# Class RGB Farbe



## Seelenschnitter (6. Nov 2009)

Hallo zusammen, ich habe ein kleines Problemchen:

Ich muss eine Klasse Farbe realisieren, das erst aus einer Farbtupel eine rrrgggbbb (z.B. 255255255) Zahl macht.
Eine Methode soll invertieren (hab ich fertig)
eine soll 2 Farben addieren (aber nicht über 255 kommen, habe ich auch fertig)
und eine Methode die zu einer Farbe eine „beliebige“ andere Farbe liefert.(daran renne ich mich gerade tot und komme nicht weiter)

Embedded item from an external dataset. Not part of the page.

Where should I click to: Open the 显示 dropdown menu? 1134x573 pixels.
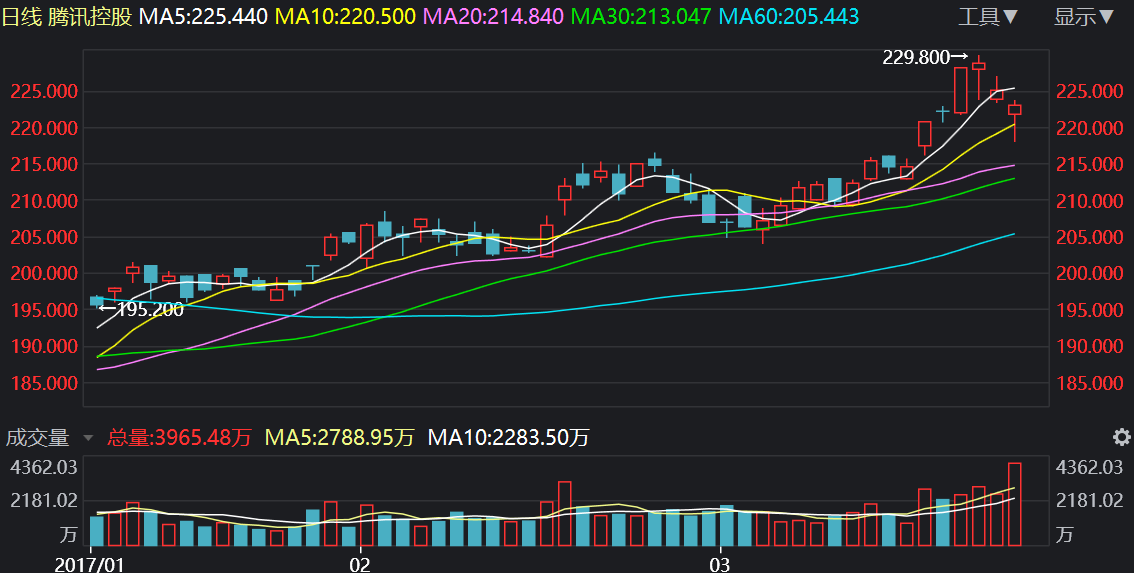(1084, 16)
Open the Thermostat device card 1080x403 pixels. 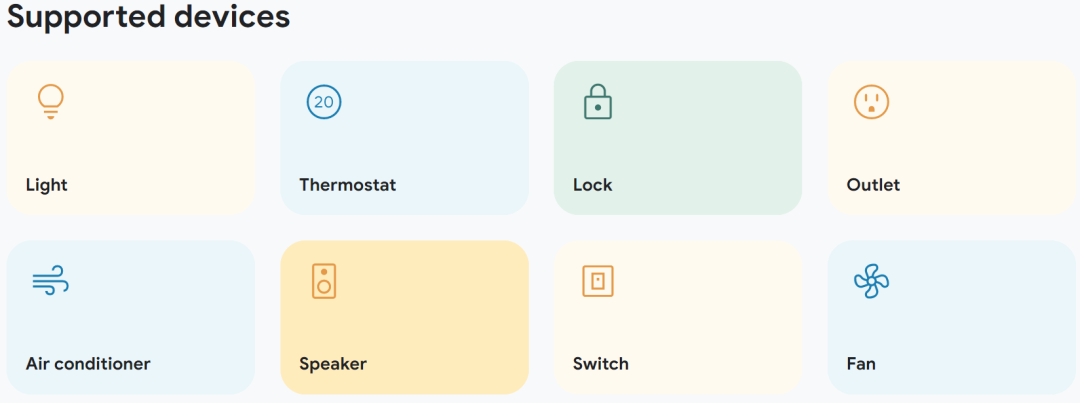point(404,138)
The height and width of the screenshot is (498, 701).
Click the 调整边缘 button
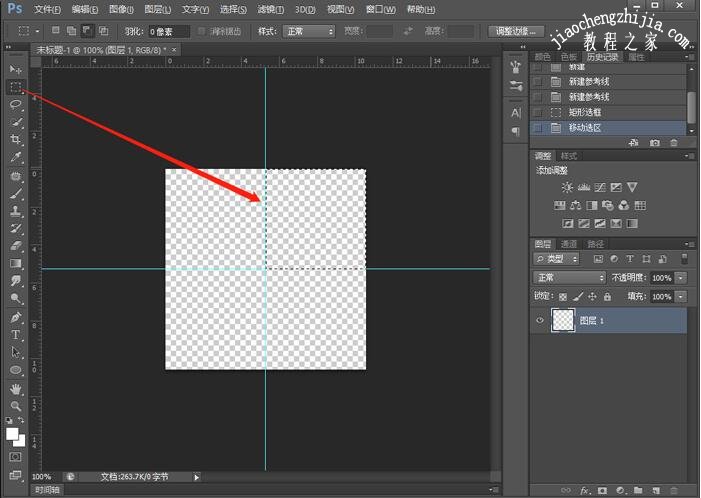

Der Sinn dieser Methode ist, durch wiederholte Anwendung alle RGB-Farben zu generieren.
Betrachten Sie dazu folgenden Java-Code (c enthalte irgendeine Farbe im Format rrrgggbbb,
n sei die Anzahl der möglichen Farben):

d=gibNaechsteFarbe(c) // 1. Aufruf
d=gibNaechsteFarbe(d) // 2. Aufruf
d=gibNaechsteFarbe(d) // 3. Aufruf
...
d=gibNaechsteFarbe(d) // n-ter Aufruf

Alle Farben, die beim 1. bis zum vorletzten Aufruf erzeugt werden, sollen untereinander und
von der Anfangsfarbe c verschieden sein. Die Farbe, die beim letzten Aufruf erzeugt wird, soll
mit der Anfangsfarbe gleich sein, d. h. c und d sind nach Ausführung des Codes gleich

Das Programm mit Schiebereglern etc haben wir vorgegeben bekommen aber ich weiss einfach nicht, was ich falsch mache.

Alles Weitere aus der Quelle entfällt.